I pause for a minute, close my eyes so I can get a picture of him again, the splotches on his cheeks and that big gray house.
“I didn’t know him by his name, only by his badge number. I saw him a couple times, mostly in groups. He picked me up one night and took me to his house.” I glance at the jury. None of them have any expressions on their faces, like they’re just waiting for me to finish so they can go piss. I wait, like Marsha would tell me to. She says if I leave enough silence, the DA might forget some of the things he wanted to ask me.
“What did you do at his house?”
One of the jurors, a black woman with her braids tied into a bun, makes eye contact with me.
“We had sex.”
“How much did he pay you?”
“Nothing.”
The DA stops and looks directly at me, like he’s registering my personhood for the first time. His nose scrunches. “You’re saying that Officer Carlisle never paid you for the time you spent together?”
“He said he would, but when I woke up, he refused. Said he’d already paid me.”
“Had he?”
“He said telling me about an undercover operation was enough of a payment.”
He nods, up and down, spinning to pace closer to the jury, then asks me to explain what I mean by an undercover operation. He faces me again. I tell him about the party, about how Carlisle picked me up in that Prius and took me to his place, how I didn’t mean to stay the night, how it all spiraled. He continues to ask me questions about Carlisle I don’t have the answers to and then pauses.

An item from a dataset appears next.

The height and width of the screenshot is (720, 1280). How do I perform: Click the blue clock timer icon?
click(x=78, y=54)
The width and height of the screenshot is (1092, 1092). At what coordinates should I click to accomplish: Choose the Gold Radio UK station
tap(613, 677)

“During your interview by detectives, you said, ‘I shouldn’t have been there.’ Is that correct?”
“I guess.”
“And would you say you understood after that interview the seriousness of these allegations?”
I don’t know what he’s getting at, so I repeat, “I guess.”
“Yet the next week you attended a party in which you had sex with several members of the Oakland Police Department and did not believe that to be morally questionable?”
“I never said that—”
“You didn’t bring this to anybody. Nor did you refuse to attend said party. Is that correct?”